:: List of tasks ::
a - Translate this sentence from the rant about disappointing games into Spanish: "I played this one for about 2 hours before moving on to something different."
b - In the rant about disappointing games, duplicate the passage that begins at the words "The featured image for my" and ends after "spin on there?".

BEGIN Text

The Most Disappointing Games I Played in 2017

The featured image for my Magikarp Jump article is officially the featured image for all Rants from now on. Just pretend the fish aren’t there.


Let’s all face a harsh reality – there’s a lot of games out there, and they can’t all be zingers.

The end of the calendar year yields many top lists of top things, but for whatever reason, I tend to most enjoy focusing on the negatives. Sometimes it takes a negative to make a whole bunch of positives, after all. Playing one game that doesn’t exactly blow my skirt up might make me change my gaming trajectory for the better, and play something totally different next that hits me far better. See how I put that positive spin on there?

Let’s talk about the games I played in 2017 that were full of disappointment! Some games were terrible, and others just didn’t hit me right – but all of them were major league disappointments.

Miitopia

Like the two titles releasing close by, Ever Oasis and Hey! Pikmin, I had this one pre-ordered. I really didn’t know exactly what to expect, aside from an RPG with Miis. I love Miis and had a heck of a fun time playing around in Tomodachi Life, so this seemed like a natural fit, right?

miitopia-gameplay
Cute and charming, but unfortunately, quite boring.

Unfortunately, it could barely hold my attention. I don’t how in-depth I expected this game to be, but it clear wasn’t doing it for me when every 20 minutes I would save and quit when it asked me if I wanted to.

Miitopia, to me, was proof that while a concept can be super fun and charming in short bursts, sometimes that doesn’t translate well into a full-fledged game. I played this one for about 2 hours before moving on to something different. While I love the concept on paper, I felt like I was watching the game play itself for the most part, with little actual gameplay required from me. Perhaps the gameplay gets more in-depth later on, but sadly this didn’t hold a torch to the two 3DS games I played before it.

Oddworld: New n’ Tasty!

I don’t know why I suddenly had an interest in playing this game, but I got it really cheap during a Steam sale, once again proving that Steam sales are an evil marketing ploy to make games infinitely unspecial, to the point that people go nuts over them and then put them on the list of games that they’ll never play.

oddworld-new-n-tasty-gameplay
Don’t play if you’ve got a heart condition!

Now if you’ve played any Oddworld games (aside from Stranger’s Wrath which is a 3D open world type of game), you probably have contemplated suicide from repeatedly failing certain sections, just like I did. So immensely enraging this game is, that I actually uninstalled it twice, just to reinstall it again and start over with a fresh mind.

END Text
BEGIN Given information

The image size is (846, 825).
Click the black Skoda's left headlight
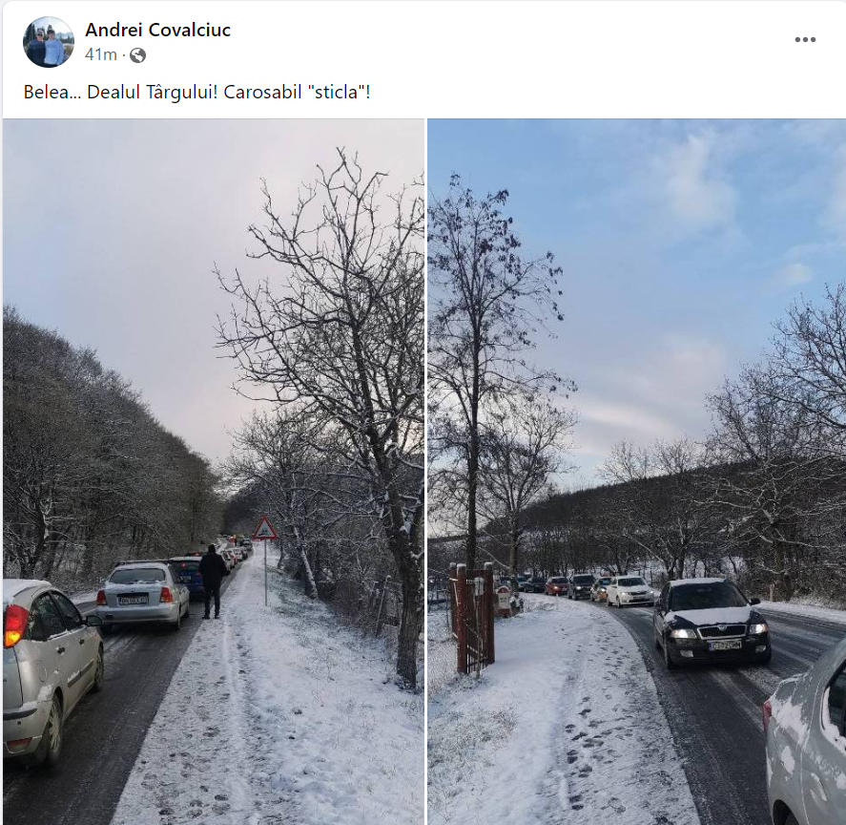[683, 634]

END Given information

:: Results by task ::
a - Jugué a este durante unas 2 horas antes de pasar a otra cosa.

b -
The featured image for my Magikarp Jump article is officially the featured image for all Rants from now on. Just pretend the fish aren’t there.


Let’s all face a harsh reality – there’s a lot of games out there, and they can’t all be zingers.

The end of the calendar year yields many top lists of top things, but for whatever reason, I tend to most enjoy focusing on the negatives. Sometimes it takes a negative to make a whole bunch of positives, after all. Playing one game that doesn’t exactly blow my skirt up might make me change my gaming trajectory for the better, and play something totally different next that hits me far better. See how I put that positive spin on there?